Although it seems that being gay is now acceptable, this is not always the case within our own families. Our culture is now pretty much mainstream compared to even 5 – 10 years ago, when it was hard for celebrities to come out without a massive backlash.
The growth of social media has helped bring people together from all walks of life, which is obviously, a very good thing.
After all that, coming out to your parents is a different matter, and a very personal thing. Your parents maybe liberal and enlighten, but that is no guarantee that they will be happy with your news.
Perhaps one of the biggest myths that parents tell them is that you chose to be a lesbian. Quite often, our sexuality is seen as a lifestyle choice. So how do you explain to them that this is who you are, this is what you want, and you would appreciate their support?
Explain that you are still the same person, and that you love them. Let them know how important their acceptance is to you, and listen to what they have to say. It may bring up a lot of things that you, and they, find difficult to hear.
"Why can not you just be normal?" Try not to reply "What is normal?" even tempted you may feel! Answering questions with questions does not usually get anywhere. You are normal, simple as that.
Have faith in yourself, although things may seem difficult to start with, especially if your parents did not suspect. They may be shocked, upset, and even angry. The key to helping them to understand is by talking about how you feel. This is not always easy for us, especially if our relationships with our parents are already challenging. Now is the time be mature and articulate! If it helps, write down what you want to say, so that things are clear in your mind.
Perhaps one of the most important things you can do is make sure that you have some support, especially if you think that your parents are going to have a bad reaction to your news, which can be very upsetting. Maybe you have a friend or family member who you have assured in who could be with you. If not, then most cities have lesbian helplines, give them a ring and tell them your concerns, it is something that most of us have been through, and you should be able to get some good advice and support.
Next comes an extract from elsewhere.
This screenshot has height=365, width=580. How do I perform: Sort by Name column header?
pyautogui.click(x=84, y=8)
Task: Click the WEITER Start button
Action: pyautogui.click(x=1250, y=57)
Being a lesbian is nothing to be accused of, whatever other people say. You will make your own way in life. If your parents initial reaction is very negative, give them time to get used to the fact that their daughter has just told them something that they find upsetting. All families deal with things in different ways, and it is often difficult to anticipate reactions.
Whilst some parents can be remarkably understanding, others can be hurt and rejecting. But you will know that you have done your best.